Gail threw her head back. It wasn’t often she stared death in the face. That she’d lived through it was almost a stroke of pure luck. The rig had been too heavy. Her memory too attuned to the Ferrero’s dash-cam. She’d recognized the vehicle’s attempts to execute the same maneuvers. However it had been done before, it had obviously been duplicated here.

Darian had flown at top-speed in one of the company flat-bed’s, arrived a half-hour ahead of schedule. Ben Schrier’s Freightliner Cascadia occupied the flat-bed, had just been in for minor repairs. Schrier was currently on vacation with his wife and son somewhere in Florida. Gail helped the pair to lower it off the flat-bed, then carefully maneuvered through the growing traffic to set up for the trailer-hookup. Darian pulled in front of the W900, used the flat-bed’s tow-winch to drag it up the bed and disengage the fifth-wheel. They weren’t about to take chances turning the engine back on.

Gail fitted the Cascadia’s fifth-wheel to the trailer, secured it, then dragged the trailer the rest of the way onto the shoulder. She climbed down and out, engine idling, and met up with Darian and Nora at the rear of the flat-bed. Its hazards flashed, attracting a gawkers in the fast lane. Darian was testing the last of the chains as Gail approached.

“Don’t report it yet.”

Nora’s jaw clenched slightly, “I’m afraid I have to. It’s my job.”
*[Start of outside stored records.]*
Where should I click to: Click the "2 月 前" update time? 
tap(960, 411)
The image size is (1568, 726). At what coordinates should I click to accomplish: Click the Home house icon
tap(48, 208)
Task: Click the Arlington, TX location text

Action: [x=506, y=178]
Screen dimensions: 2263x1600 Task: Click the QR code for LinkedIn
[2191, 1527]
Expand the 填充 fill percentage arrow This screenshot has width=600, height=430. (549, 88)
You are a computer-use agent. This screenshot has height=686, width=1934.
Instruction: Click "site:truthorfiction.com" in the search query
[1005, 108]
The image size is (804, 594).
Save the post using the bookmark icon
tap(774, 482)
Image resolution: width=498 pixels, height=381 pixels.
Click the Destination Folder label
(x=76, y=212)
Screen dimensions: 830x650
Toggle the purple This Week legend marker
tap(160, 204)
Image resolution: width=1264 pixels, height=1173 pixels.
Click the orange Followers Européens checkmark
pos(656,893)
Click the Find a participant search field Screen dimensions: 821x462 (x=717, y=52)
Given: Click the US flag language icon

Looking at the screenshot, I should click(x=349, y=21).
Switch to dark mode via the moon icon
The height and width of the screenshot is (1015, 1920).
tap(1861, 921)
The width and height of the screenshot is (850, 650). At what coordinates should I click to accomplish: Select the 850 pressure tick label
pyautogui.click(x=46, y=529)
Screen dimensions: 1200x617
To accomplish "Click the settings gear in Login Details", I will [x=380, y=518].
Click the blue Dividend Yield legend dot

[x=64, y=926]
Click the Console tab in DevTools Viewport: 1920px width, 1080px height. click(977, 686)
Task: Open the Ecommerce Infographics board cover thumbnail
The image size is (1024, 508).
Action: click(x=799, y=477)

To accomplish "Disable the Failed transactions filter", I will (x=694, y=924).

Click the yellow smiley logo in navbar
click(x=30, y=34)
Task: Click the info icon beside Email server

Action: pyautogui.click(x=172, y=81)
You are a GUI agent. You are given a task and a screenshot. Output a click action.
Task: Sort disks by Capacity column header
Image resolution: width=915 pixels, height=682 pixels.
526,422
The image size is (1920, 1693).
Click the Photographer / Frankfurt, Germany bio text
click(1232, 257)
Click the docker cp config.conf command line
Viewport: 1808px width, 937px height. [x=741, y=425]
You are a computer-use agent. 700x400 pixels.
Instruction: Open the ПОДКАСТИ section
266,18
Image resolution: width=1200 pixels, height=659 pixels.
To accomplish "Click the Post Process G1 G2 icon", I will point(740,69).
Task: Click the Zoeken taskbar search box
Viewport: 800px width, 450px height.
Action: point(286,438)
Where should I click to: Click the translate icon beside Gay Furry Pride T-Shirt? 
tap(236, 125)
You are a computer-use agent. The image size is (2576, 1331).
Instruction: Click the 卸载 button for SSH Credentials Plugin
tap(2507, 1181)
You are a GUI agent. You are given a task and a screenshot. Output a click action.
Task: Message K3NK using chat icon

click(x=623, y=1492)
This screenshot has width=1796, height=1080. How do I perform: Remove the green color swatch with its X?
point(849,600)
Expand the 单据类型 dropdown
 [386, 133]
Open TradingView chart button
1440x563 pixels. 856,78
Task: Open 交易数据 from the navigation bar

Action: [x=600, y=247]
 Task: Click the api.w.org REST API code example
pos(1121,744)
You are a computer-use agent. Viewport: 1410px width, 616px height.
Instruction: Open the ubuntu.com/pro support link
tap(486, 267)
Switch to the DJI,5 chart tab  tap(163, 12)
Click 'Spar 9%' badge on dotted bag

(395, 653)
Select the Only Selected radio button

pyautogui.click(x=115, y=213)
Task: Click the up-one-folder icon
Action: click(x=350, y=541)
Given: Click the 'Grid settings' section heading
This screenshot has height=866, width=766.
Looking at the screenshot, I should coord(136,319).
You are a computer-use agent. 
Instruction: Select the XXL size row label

“Not yet,” Gail said firmly. “Confidentiality. Use it. We have to ensure no-one outside the company knows this rig’s compromised. If someone finds out, it could corrupt your investigation.” Nora’s face stiffened at questionable logic. “I know that rig is safe. I’ve driven it for fifteen years. But that’s not everything.”

Nora was uncertain, but resigned to hear Gail out, “How do you mean?”

Darian appeared. “Everything’s green. Ready when you are.”

Gail stayed him with a hand, “Ferrero.”

“You nearly lost control?” Nora asked pointedly.

“I did lose control, Nora,” Gail said carefully. Darian was leaning in now, focused over the sounds of traffic. “The swerving was a point-for-point match. The only difference was that I was heavier, recognized it, and compensated before it completely took over.”

“It? You mean the rig ?” Darian asked skeptically.

“Or whatever’s compromised it.”

Nora shook her head, “This is asinine, Gail. You’re jumping at shadows. You need–”

Gail cut her off, “Someone has done this! They murdered Ferrero. Now they’ve tried to take me out.” Darian and Nora exchanged a disquieted look. Gail sighed frustration. “Just take the rig back. Tear it down. Find the problem. I’m going to Gary. You two hail me on the CB if you find anything. Keep it quiet otherwise.”

Darian shrugged, “We’ll do what we can.”

Nora agreed. “I’ll hold off on anything formal for now.”

“Thank you,” Gail said with genuine gratitude.

The trio dispersed. Gail started out again for Gary again. Whatever the hell had happened, her body was still stuck in it. Mentally, she’d deduced that the danger had passed, but her stomach was knotted and her heart still in her throat. Most of all, she was angry; angry that Nora had doubted her, that Ferrero had been killed, that she could’ve easily been next. However it had been done, she felt M-T’s hand in it through her knotted gut. Whatever hand that was, Ferrero’s blood was on it. Bud may not have even been the first? Who knew how many they’d killed, or could.

Gail couldn’t be sure, but if she had her way, this attempt would be the last. All she had to do was wait for the evidence, then take her opportunity when it came. M-T would burn for this.